• EXERCISE DETAILS: Please duplicate the part of the records that opens with the line containing "The height and width of the screenshot is (542, 1125)." and continues through the end of the records, including both ends. Leave the pictures out of your copy.

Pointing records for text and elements
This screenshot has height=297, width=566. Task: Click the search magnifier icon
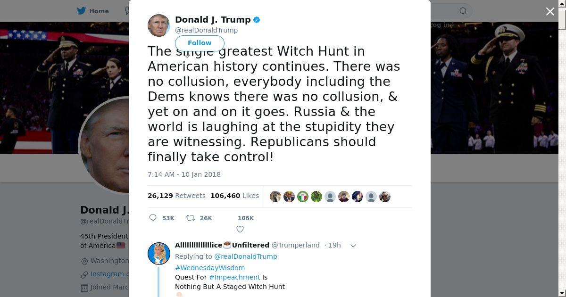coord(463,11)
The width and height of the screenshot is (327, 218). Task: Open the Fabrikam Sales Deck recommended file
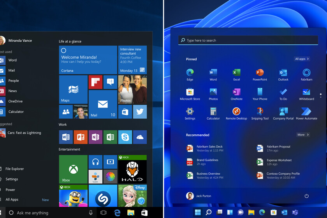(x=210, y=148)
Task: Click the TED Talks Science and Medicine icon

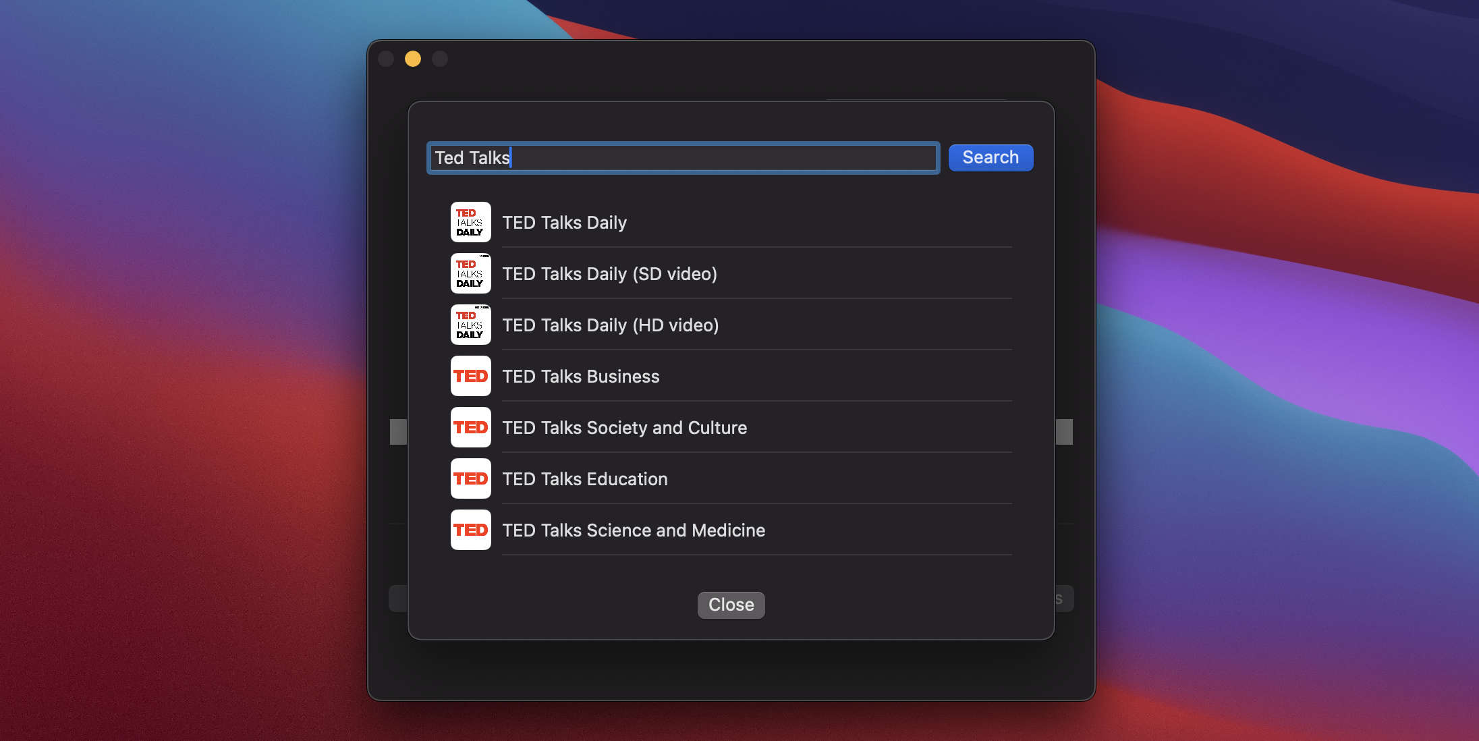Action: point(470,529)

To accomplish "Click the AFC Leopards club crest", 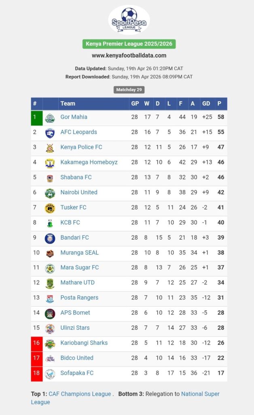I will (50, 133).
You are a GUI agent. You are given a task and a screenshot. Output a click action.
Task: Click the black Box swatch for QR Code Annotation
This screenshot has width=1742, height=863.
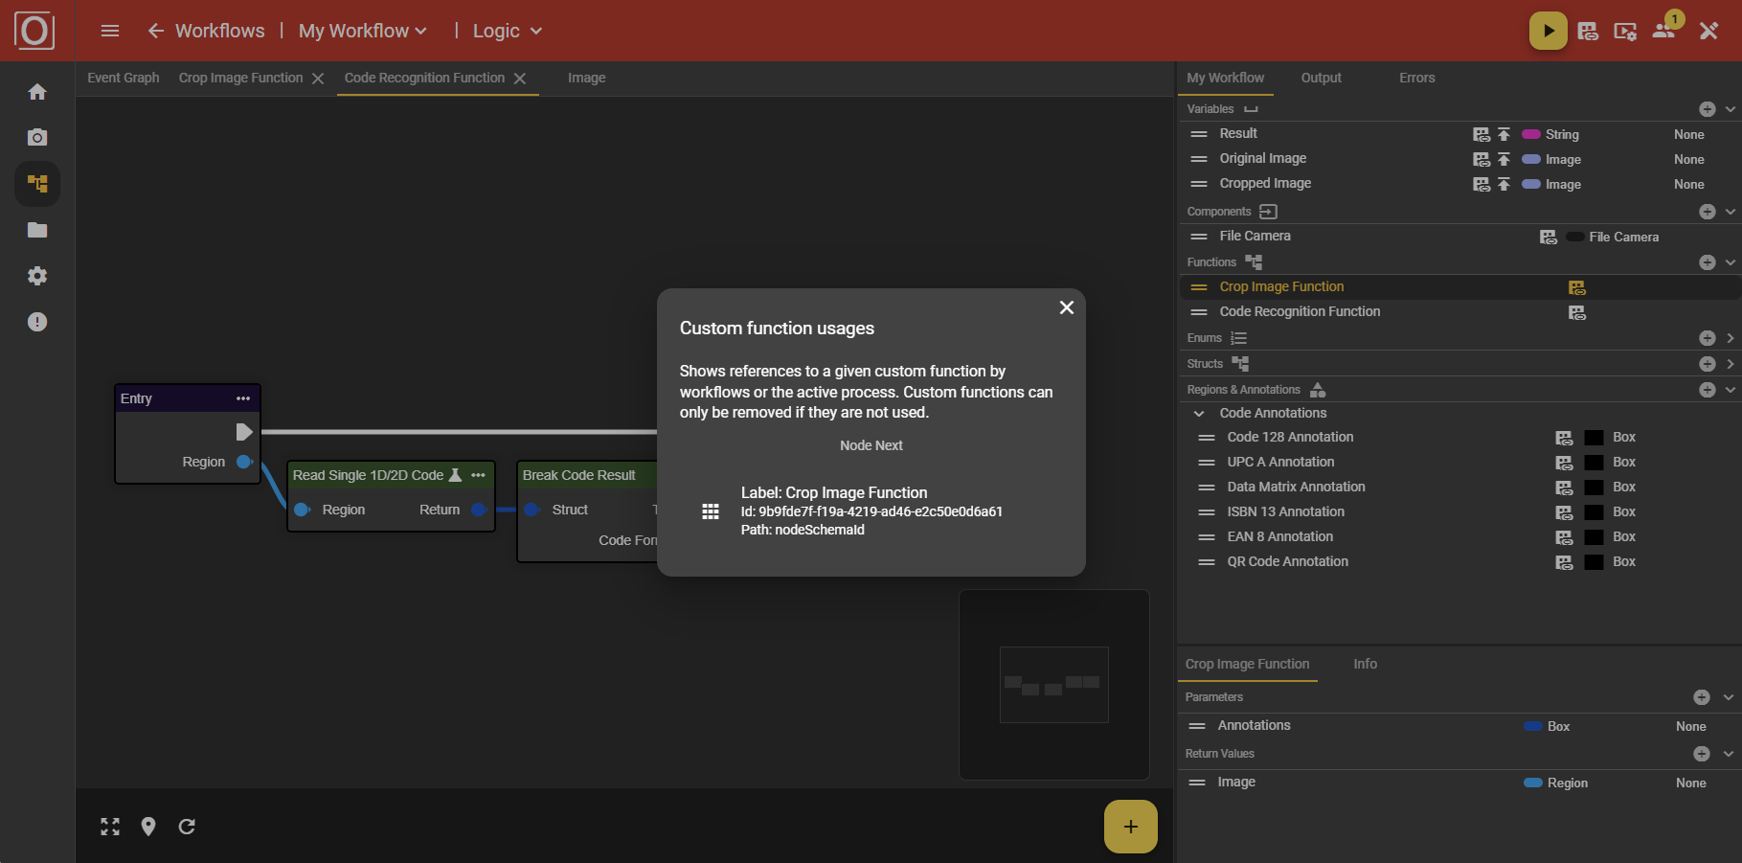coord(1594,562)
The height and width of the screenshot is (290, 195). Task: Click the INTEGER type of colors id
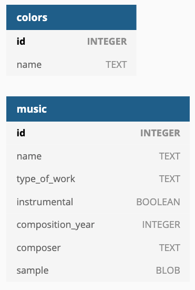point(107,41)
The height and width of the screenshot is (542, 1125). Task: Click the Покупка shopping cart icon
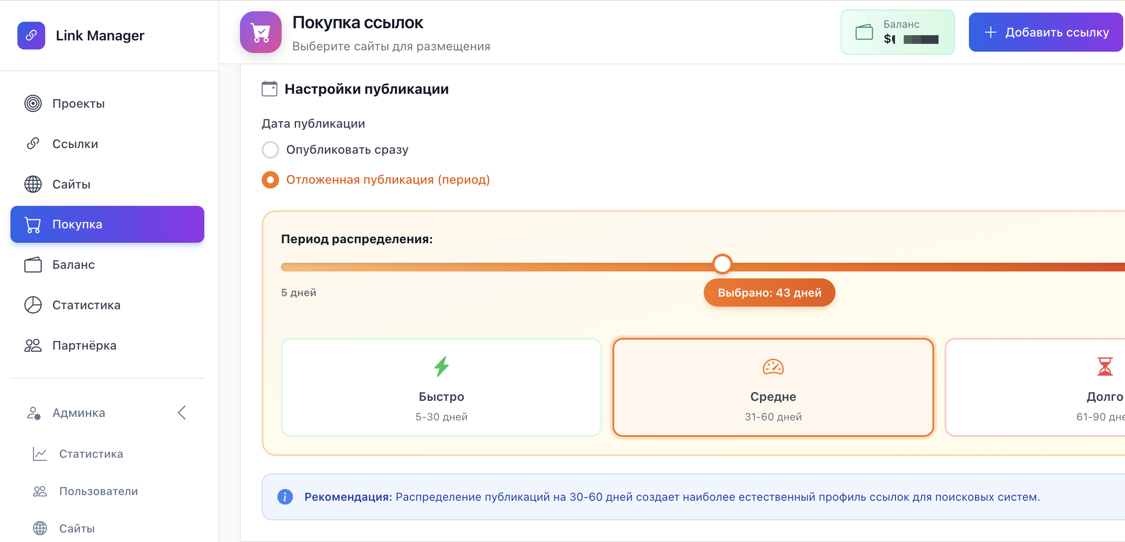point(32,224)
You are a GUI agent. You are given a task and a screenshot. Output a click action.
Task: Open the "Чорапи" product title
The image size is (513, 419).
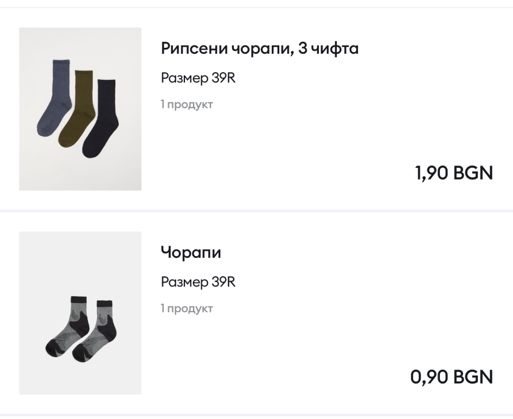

• SOLUTION FOR THIS EXERCISE:
The height and width of the screenshot is (542, 1125). Task: Click the Покупка shopping cart icon
point(32,224)
You are a GUI agent. You are given a task and a screenshot. Output a click action.
Task: Open the "Чорапи" product title
The image size is (513, 419).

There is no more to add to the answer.